In the last few years I’ve tried to read through the Man Booker Shortlist before the winner is announced. This year I managed to read four out of the six of the shortlisted titles – not bad given the timing – and one longlisted title as well. Turns out that one of the four I read was the winner so that worked out well. The titles below are from the Man Booker lists.
Now that the days are getting shorter and the nights are colder, it’s time to get in bed with a good book or better, a bunch of good books. Here are some very worthwhile recommendations.
This is probably not a book I would have chosen to read, had it not been on the Man Booker shortlist. It would have been a loss to miss this one. The easy way to describe this book is to say that it’s about the experience of an Australian doctor as a POW during World War II, held captive by the Japanese in what was then Siam, forced to work on building a railroad. But the book is much more than that. It is really about a full life of a man, a life shaped in large part by the POW experience but also shaped by the love of a woman he meets as a young man, by a love of books and words, and by a lifelong sense of yearning. It is about how history is both experienced and retold, and about death and loss and the striving for connection, and about what gets remembered and what forgotten after the horror of war is in the past. Though the main focus is on one man, the sweep of this novel is enormous. Flanagan masterfully blends the arc a single man’s life with that of world history. When I heard that this was the title that won this year’s Man Booker Prize, I was not surprised.
The Lives of Others, Neel MukherjeeIt was hard to read this without comparing it to one of last year’s Man Booker shortlist titles, The Lowland by Jumpa Lahiri. Both novels deal with political and social unrest in India and the resultant unraveling of families. The novels are very different otherwise, and yet the ghost of Lowland loomed over my reading of The Lives of Others, which suffered by comparison. That said, this is a rich feast of a novel. One of the wonderful aspects of this novel is the role of the house in which the Ghosh family lives. The house is a full character in this already full (and sometimes confusingly so) tale of a family in a downward spiral of wealth and its accompanying status. Several generations live within the house, though their physical proximity does not mean that they share experiences and outlooks. As the story progresses, the house, once solid, protective, and admired, becomes shabby and perilous. As the world changes around it, the fissures in the Ghosh family are exposed to the light, and the consequences are shattering.
Where to begin with this strange book? It was funny, odd, annoying, and in the end, surprisingly satisfying. The protaginist of this Philip Roth-like novel is a somewhat anti-social dentist named Paul O’Rourke who is at odds with the world most of the time. Though devoted to the art of dentistry and seemingly good at what he does professionally, he doesn’t quite get the art of social interaction, especially with women. He has an obsession with Judaism yet always manages to say exactly the wrong thing. The interactions with his office staff are at times amusing, but also annoyingly, even if intentionally so, misogynistic. The story centers around some skillful identity theft in which Paul is stalked by a cleverly weird and oppressed group that tries to convince him that he is one of them – a group based on the idea of being doubters. The texts that are used in developing the history of this group are very well done and sound almost just right as Biblical text, and yet clearly aren’t – that aspect alone made it a worthwhile read, as does the unfolding of the history of this group and Paul’s connection to it.

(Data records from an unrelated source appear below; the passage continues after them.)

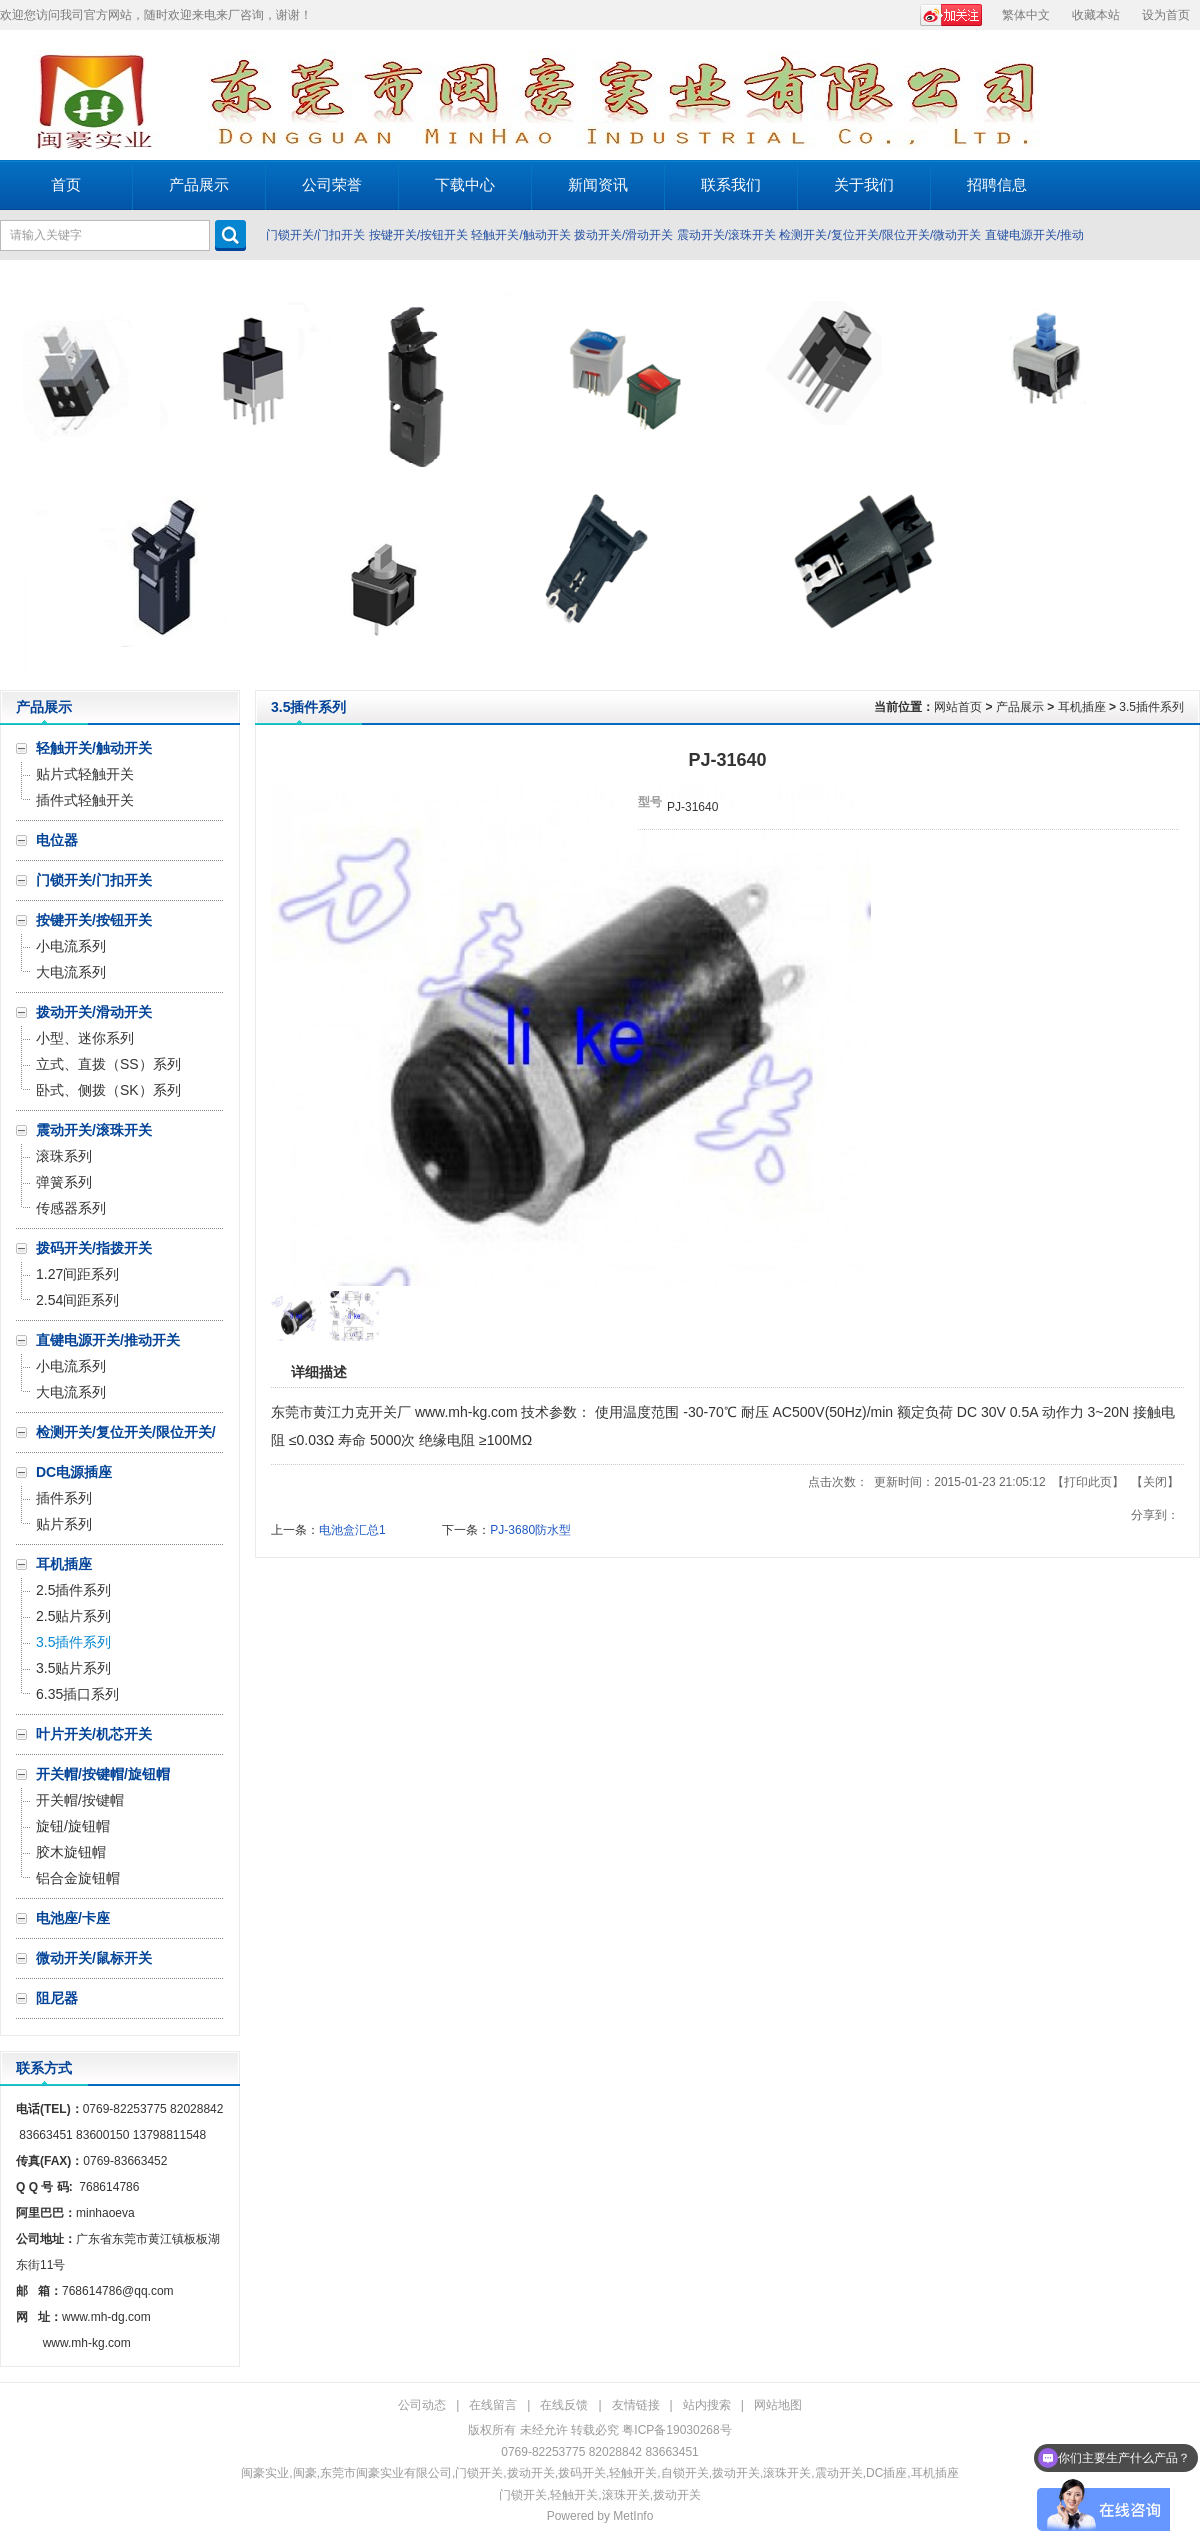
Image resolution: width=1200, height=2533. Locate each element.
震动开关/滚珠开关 (726, 235)
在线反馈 (564, 2405)
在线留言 (493, 2405)
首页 (66, 184)
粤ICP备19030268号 (676, 2430)
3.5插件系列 (1151, 707)
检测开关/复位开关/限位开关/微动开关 (880, 235)
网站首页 (958, 707)
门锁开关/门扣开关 (315, 235)
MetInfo (633, 2516)
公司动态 (422, 2405)
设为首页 (1166, 15)
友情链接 (636, 2405)
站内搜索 (707, 2405)
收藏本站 (1096, 15)
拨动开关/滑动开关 (623, 235)
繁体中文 (1026, 15)
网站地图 (778, 2405)
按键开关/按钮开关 (418, 235)
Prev (20, 475)
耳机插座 (1082, 707)
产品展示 (1020, 707)
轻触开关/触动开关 (520, 235)
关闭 (1155, 1482)
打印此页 (1088, 1482)
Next (1179, 475)
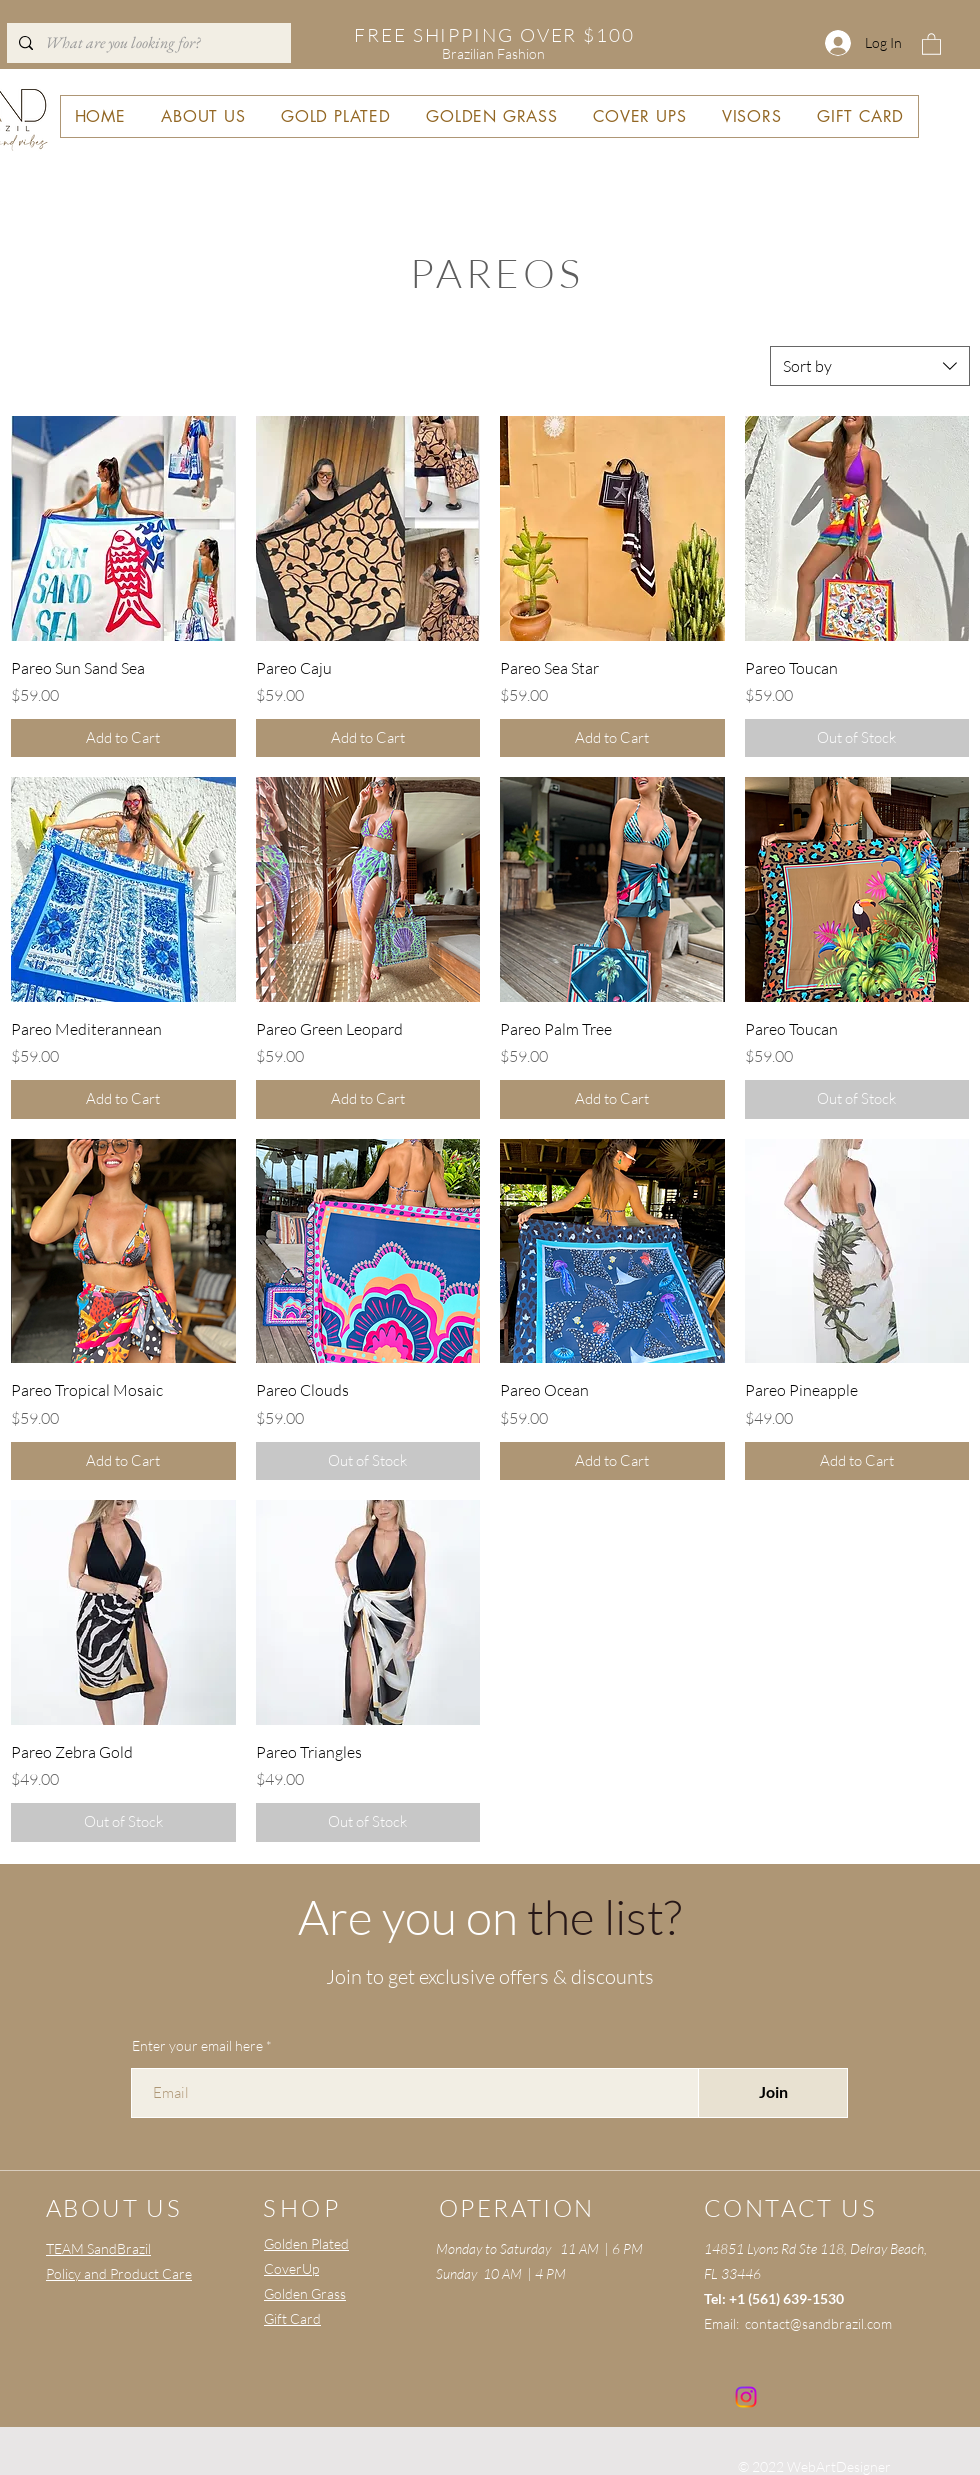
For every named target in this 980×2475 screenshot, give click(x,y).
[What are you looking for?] (147, 43)
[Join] (773, 2093)
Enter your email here (197, 2046)
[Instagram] (746, 2397)
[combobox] (870, 366)
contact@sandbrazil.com (818, 2323)
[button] (931, 43)
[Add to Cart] (123, 738)
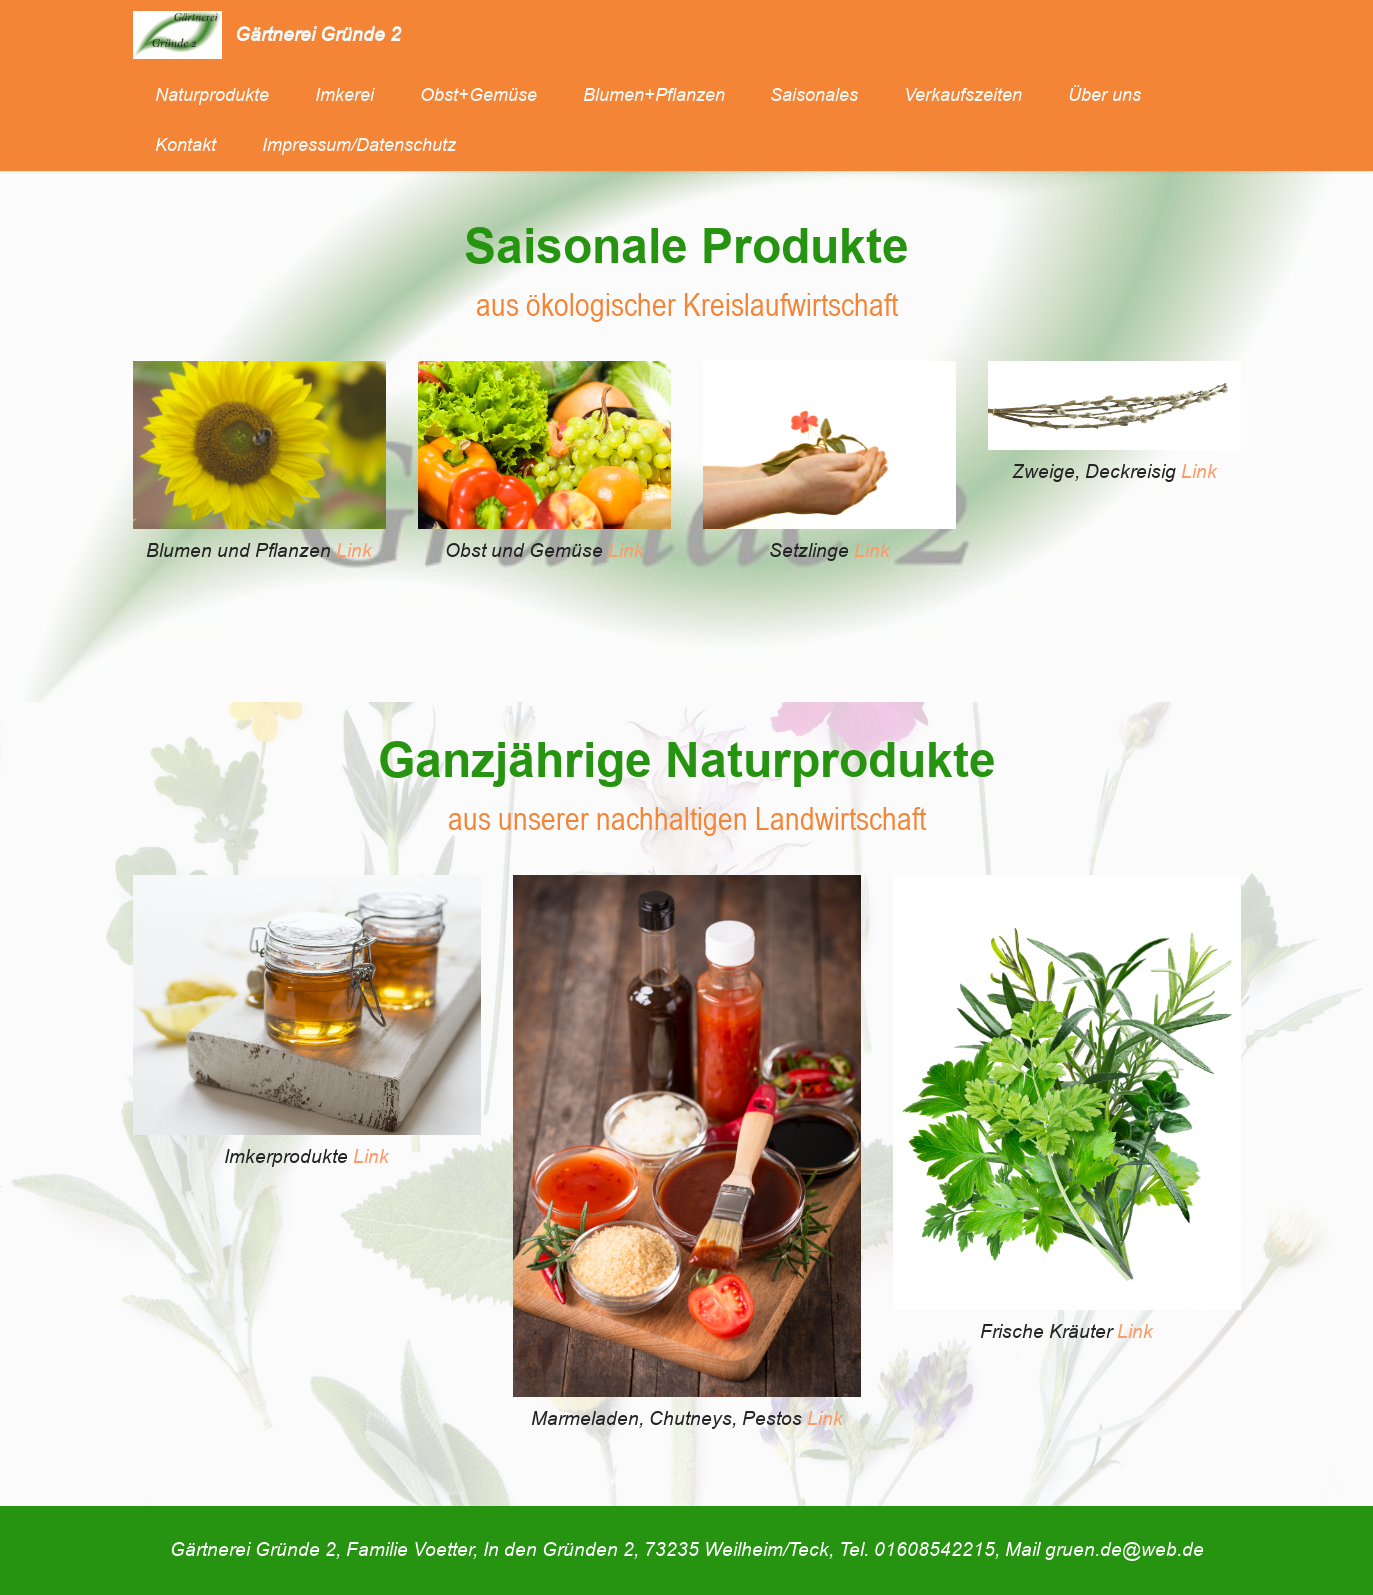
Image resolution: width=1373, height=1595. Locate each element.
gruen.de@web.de (1124, 1549)
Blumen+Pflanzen (654, 95)
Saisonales (814, 95)
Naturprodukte (212, 95)
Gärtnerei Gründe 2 (318, 34)
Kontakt (185, 145)
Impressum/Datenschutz (359, 145)
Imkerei (344, 95)
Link (354, 550)
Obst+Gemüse (478, 95)
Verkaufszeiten (963, 95)
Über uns (1104, 95)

Though this was a longlist title and therefore not part of my self-propelled assignment, it sounded too compelling to pass up. Though at times somewhat convoluted, this is an astounding feat of concept and imagination. Hustvedt’s character is an artist whose more famous husband, a gallery owner and art collector with an interesting private life, has died. Feeling that her identity as an artist had not been taken seriously by a world that recognized her as a “wife of” and “mother of,” she buys a building in Red Hook, Brooklyn, and sets out to devote herself to art. Her nurturing instincts cause her to take in some strays even as she tries to intentionally be more selfish and focus on her own art. She comes up with the concept of choosing a series of three male artists who will be her “masks” in the art world, presenting her work as theirs in a grand experiment to see how her work is received if thought of as created by a man. One of the remarkable things about this novel is the creation by Hustvedt of a whole imaginary body of work by the main character – work that feels wholly real and visible, and extremely female. The telling of this tale unfolds in a series of narratives from different perspectives, as well as newspaper articles, journal essays, and interviews. Hustvedt herself plays a cameo role, being mentioned in one of the essays. The gentle lampooning of over-inflated art world egos, theory, and language is employed to wonderful effect. The Blazing World raises many important questions about women, art-making, fame, disappointment, anger, and love that stayed with me long after I finished this powerful novel.
PS: Over the summer, I reviewed a few novels, and among them was another of the Man Booker shortlist titles, We Are All Completely Beside Ourselves by Karen Joy Fowler.